Russia places $3bn Eurobond to high demand

Russia places $3bn Eurobond to high demand
Russia's latest Eurobond issue appears to be immune to sanctions threat. / Photo by Andrey Korzun
By bne IntelliNews June 21, 2017

Demand for the latest issue of Russia’s sovereign Eurobonds exceeded $6bn, more than double the proposed amount of $3bn, according to the issue’s organiser VTB Capital.

The high demand flew in the face of current efforts in the US to significantly broaden the sanctions imposed on Russia in 2014 for its actions in Ukraine. 

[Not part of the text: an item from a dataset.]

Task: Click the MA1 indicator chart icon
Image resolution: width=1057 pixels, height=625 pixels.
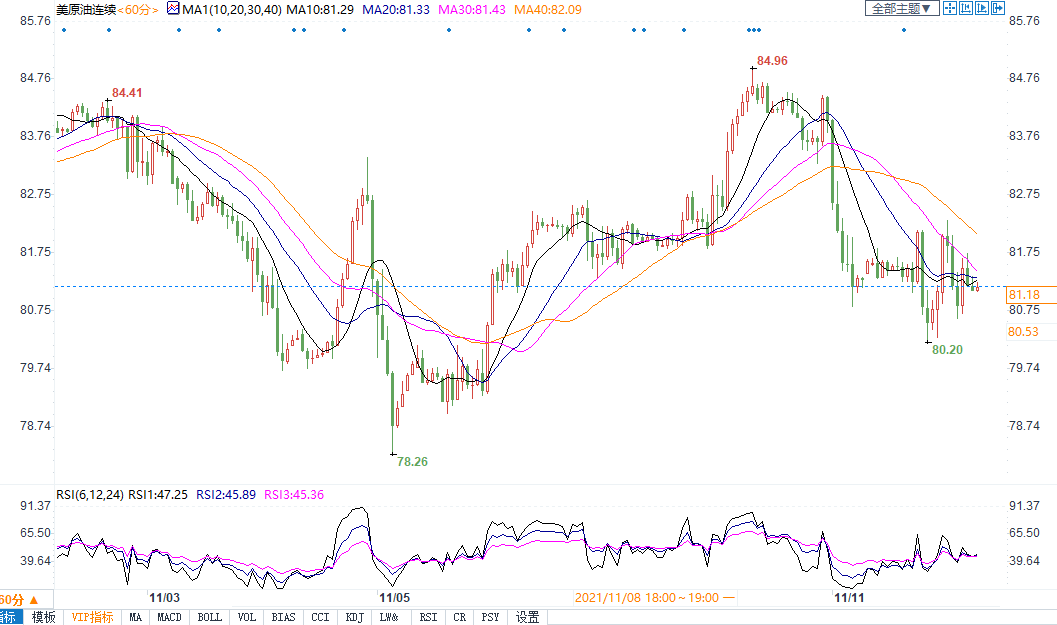Action: click(173, 9)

Despite the rapidly worsening external environment prior to the placement, including sliding oil prices, the Russian Finance Ministry on June 20 placed 10- and 30-year US dollar-denominated Eurobonds yielding 4.25% and 5.25%, respectively.

These marked the lowest rates in the country’s history. In stressing the sanctions-resistant nature of the sovereign offer, Andrei Solovyov of VTB Capital said foreign investors, “most of whom” were American, bought a “large part” of the issue.

Despite the sanctions threat, investors surveyed by Bloomberg on June 19 confirmed their interest in the Eurobond, which are seen as cheap and coming in limited supply from Russia.

In September 2016, the finance ministry swiftly raised an additional $1.25bn worth of Eurobonds to help cover the budget deficit in 2016, adding to the $1.75bn issue made in May 2016. The yield guidance for the 10-year issue was 3.99%, and the book was oversubscribed at $7.5bn due to strong demand. Reportedly the bonds were placed at 3.9% yield, which was roughly 120 basis points over the 30-year Treasury bond.

Seen as defiance of Western sanctions, May’s issue was largely avoided by foreign investors as it took a full two months to arrange Euroclear clearance. However, September’s placement was immediately included in international clearing systems and confirmed Russia’s access to external capital markets.

The new issue proposed by the ministry in June is also immediately available for international clearing. The ministry plans $7bn worth of foreign borrowings in 2017, of which $3bn are net new borrowings and $4bn of refinancing previous issues.